=== Bereitgestellter Auszug ===

Europa startet endlich die KI-Aufholjagd
Die EU-Kommission will Europa in einen digitalen Binnenmarkt verwandeln und erklärt ihren Wunsch nach einem europäischen Konzept für Künstliche Intelligenz.
Europa ist spät dran, scheint aber endlich aktiv zu werden: Die EU-Kommission will Europa in einen digitalen Binnenmarkt verwandeln und erklärt ihren Wunsch nach einem europäischen Konzept für Künstliche Intelligenz. Für führende Wissenschaftler, Experten und Unternehmen, die auf einen zentralen Forschungs-Hub in Europa setzen, kommt diese Erklärung gerade noch rechtzeitig.
Auf ihre typisch trockene Art und Weise hat die EU-Kommission eine Mitteilung über Künstliche Intelligenz herausgegeben. Darin heißt es, dass die Kommission „ein auf drei Säulen basierendes europäisches Konzept für künstliche Intelligenz vorschlägt. Erstens braucht es einen Vorsprung in der technischen Entwicklung bei gleichzeitiger Förderung ihrer Akzeptanz seitens des öffentlichen und privaten Sektors, zweitens Vorbereitungen auf die sozioökonomischen Veränderungen durch künstliche Intelligenz, und drittens einen angemessenen ethischen und rechtlichen Rahmen.”
Es wäre zu wünschen, dass sich die EU-Kommission erst einmal grundsätzlich mit KI befasst. Das könnte dabei helfen, eine interessantere und differenziertere Sprache für dieses herausfordernde und aufregende Thema zu finden. Doch Taten sagen mehr als Worte, und Europa scheint endlich bereit, die Dinge voranzubringen.

=== Material ===

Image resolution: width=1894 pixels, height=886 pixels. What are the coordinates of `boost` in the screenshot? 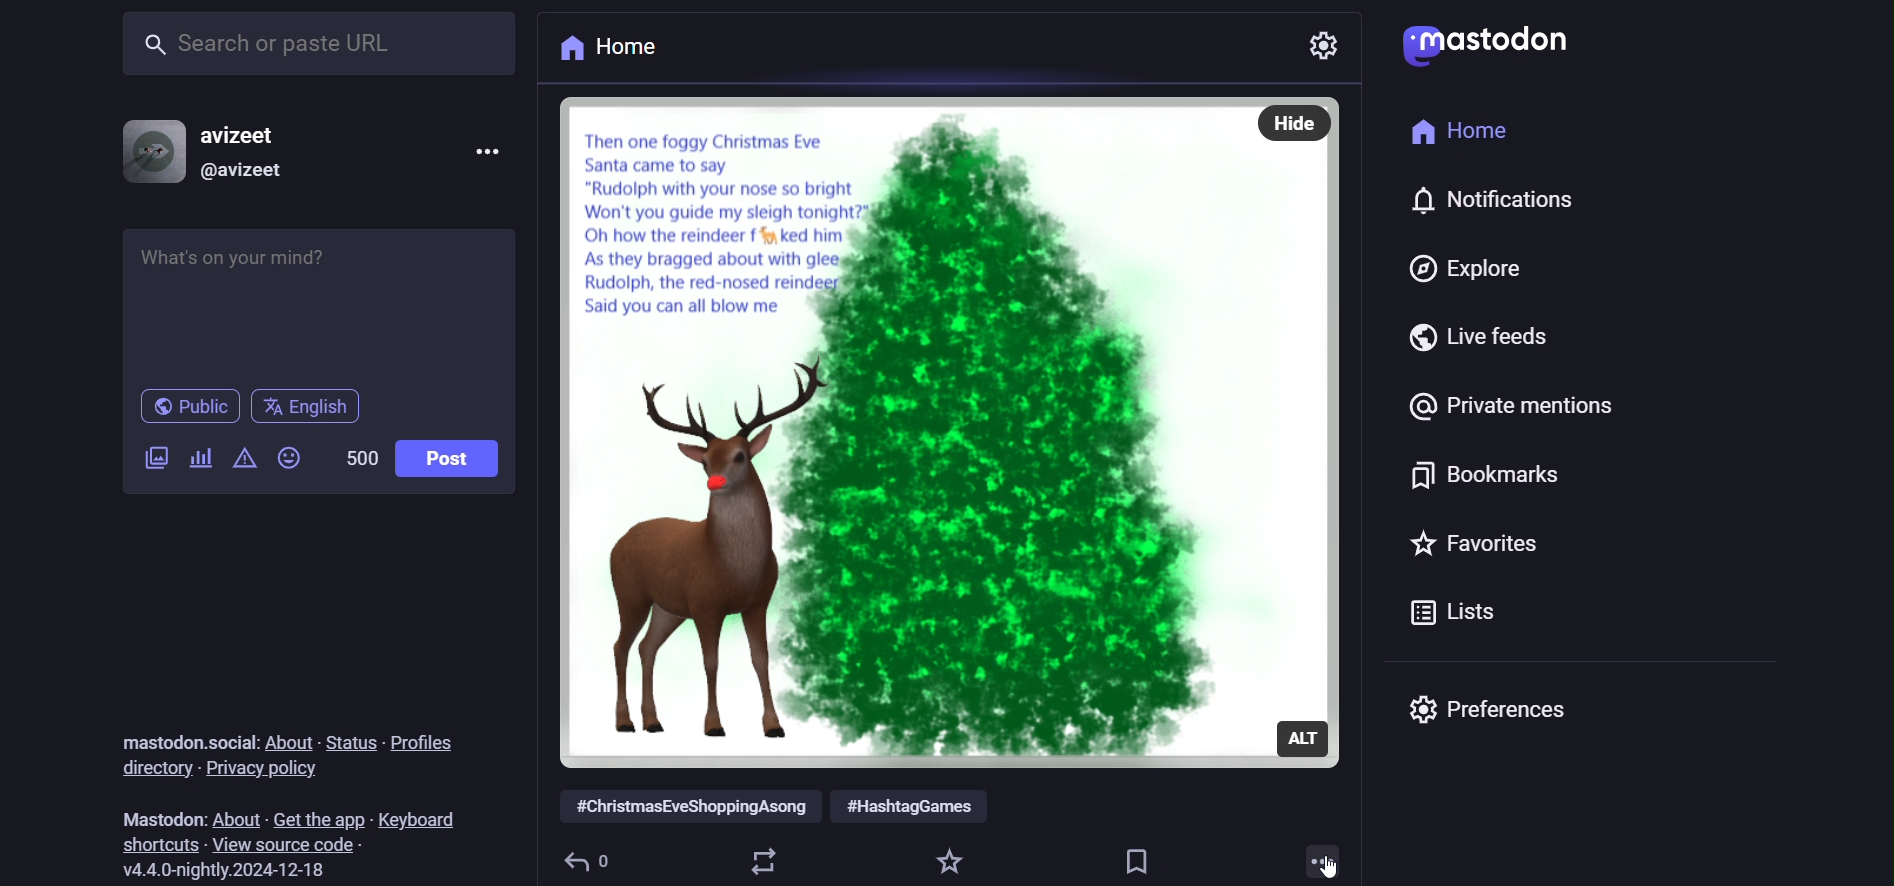 It's located at (765, 859).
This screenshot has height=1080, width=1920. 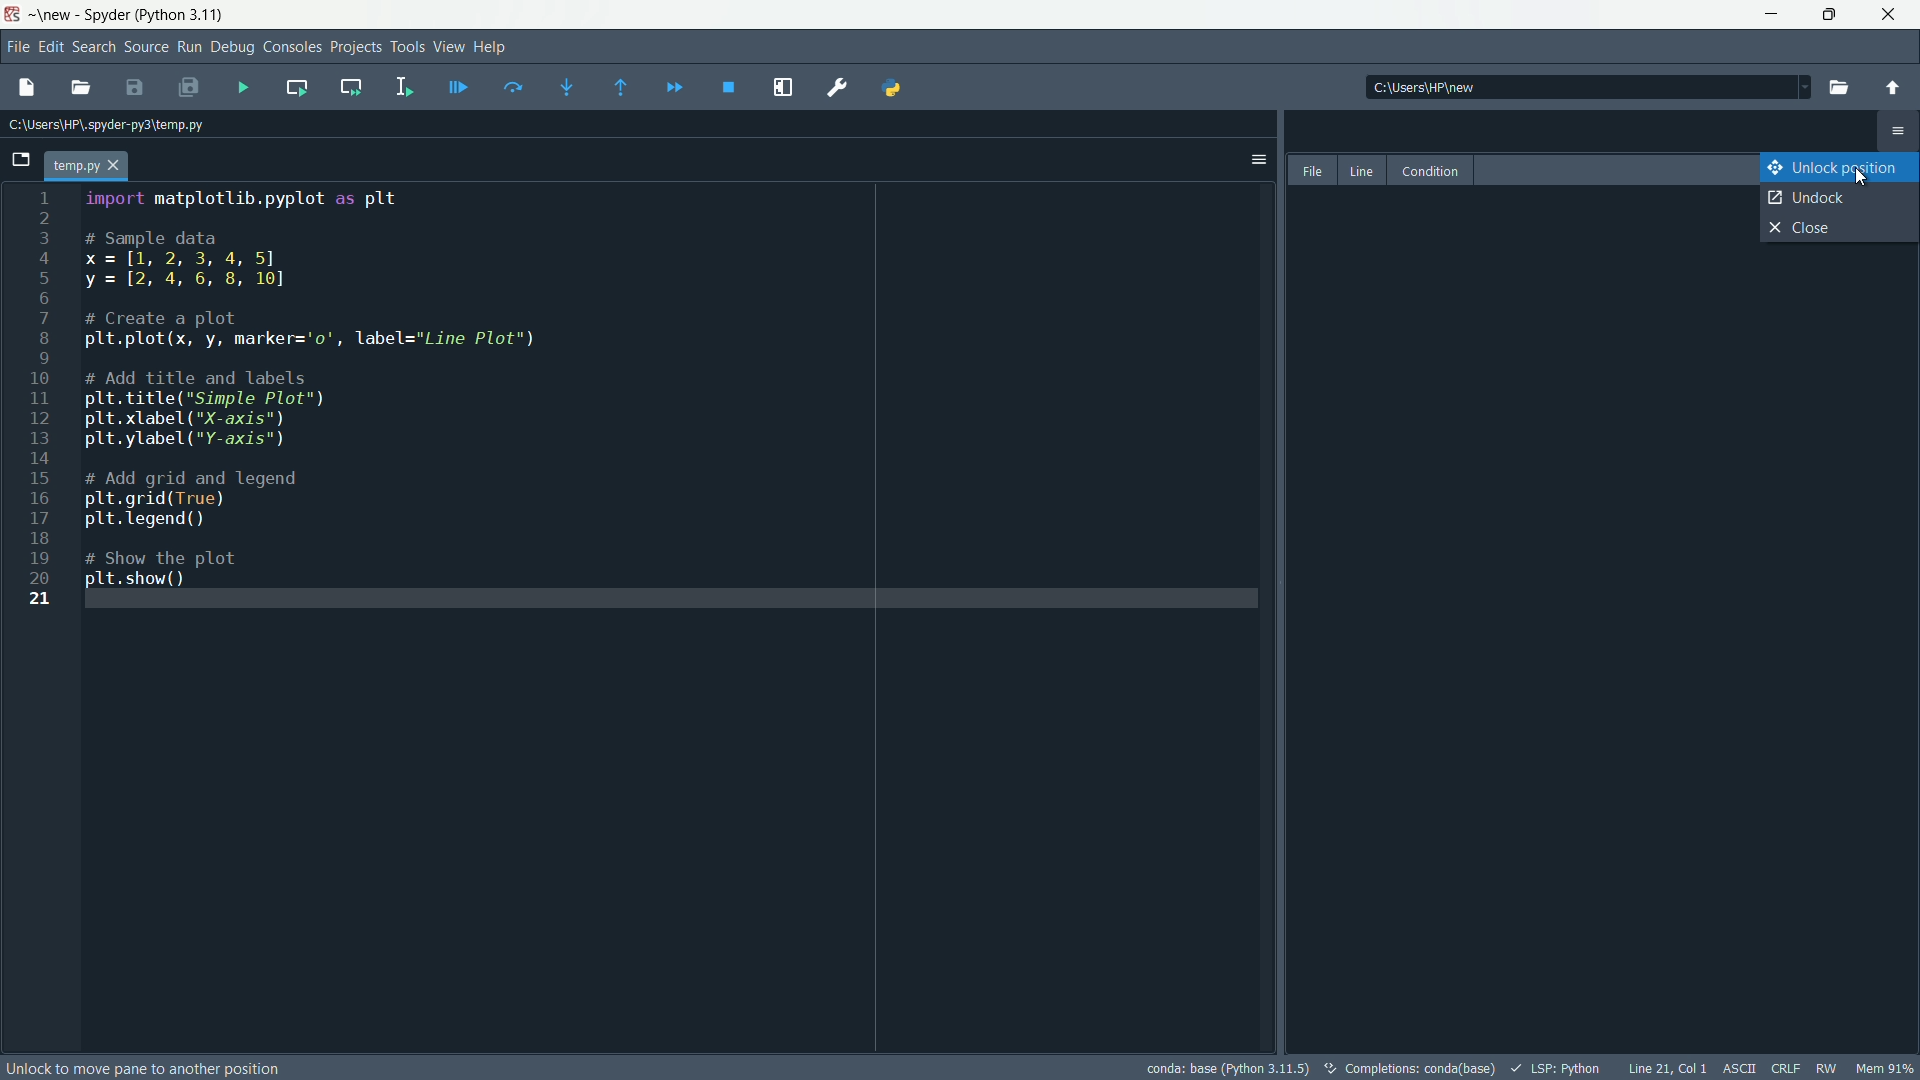 I want to click on run current cell, so click(x=293, y=87).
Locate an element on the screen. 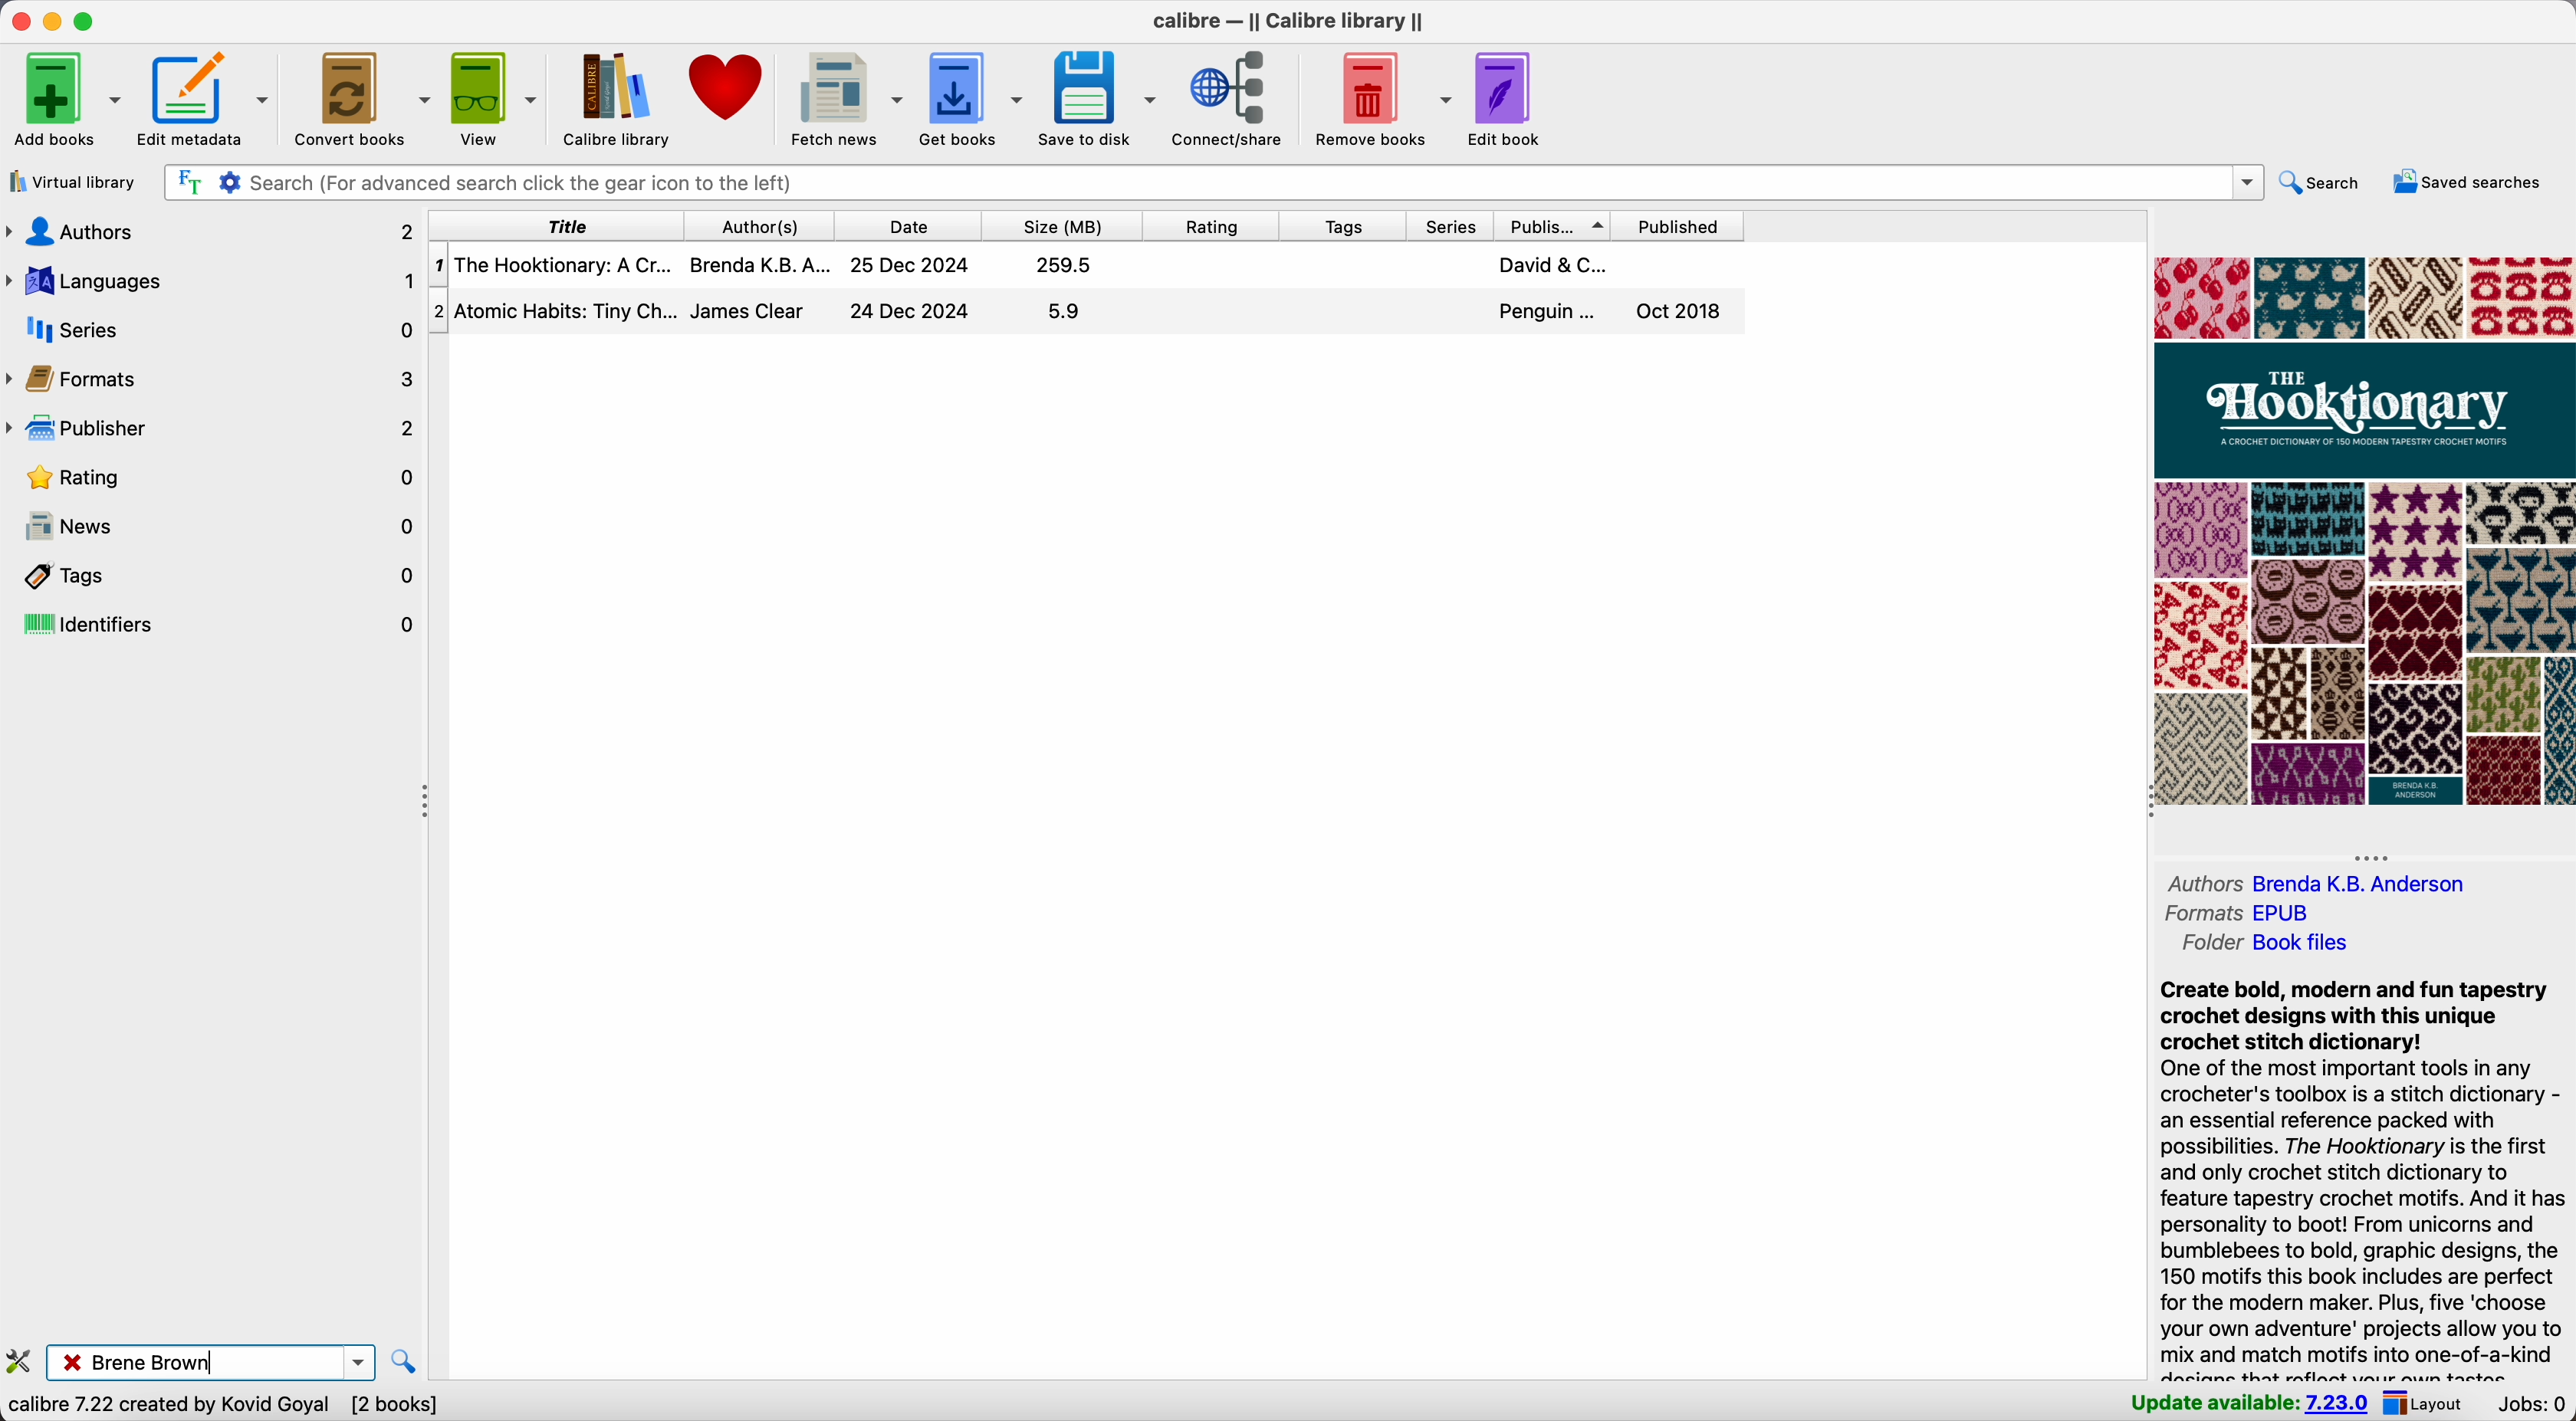  get books is located at coordinates (969, 101).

===

## Zu erledigende Aufgaben
• a. Stimmen die folgenden Aussagen mit dem Artikel über Europas KI-Aufholjagd überein? Antworte jeweils mit Ja oder Nein und zitiere die entscheidenden Worte daraus wörtlich.
(i) Die EU-Kommission schlägt ein europäisches KI-Konzept vor, das auf drei Säulen beruht.
(ii) Die Mitteilung der EU-Kommission wird als lebhaft und mitreißend formuliert beschrieben.
(iii) Europa wird als früh dran bezeichnet.
• b. Gib bitte den Abschnitt des Artikels über Europas KI-Aufholjagd von „Europa startet endlich“ bis einschließlich „gerade noch rechtzeitig.“ wörtlich aus.
Die Daten stehen in keinem Zusammenhang mit dem Artikel über Europas KI-Aufholjagd.

## Lösungen der Aufgaben
• a.
(i) Ja: „ein auf drei Säulen basierendes europäisches Konzept für künstliche Intelligenz vorschlägt“
(ii) Nein: „Auf ihre typisch trockene Art und Weise“
(iii) Nein: „Europa ist spät dran“

• b.
Europa startet endlich die KI-Aufholjagd
Die EU-Kommission will Europa in einen digitalen Binnenmarkt verwandeln und erklärt ihren Wunsch nach einem europäischen Konzept für Künstliche Intelligenz.
Europa ist spät dran, scheint aber endlich aktiv zu werden: Die EU-Kommission will Europa in einen digitalen Binnenmarkt verwandeln und erklärt ihren Wunsch nach einem europäischen Konzept für Künstliche Intelligenz. Für führende Wissenschaftler, Experten und Unternehmen, die auf einen zentralen Forschungs-Hub in Europa setzen, kommt diese Erklärung gerade noch rechtzeitig.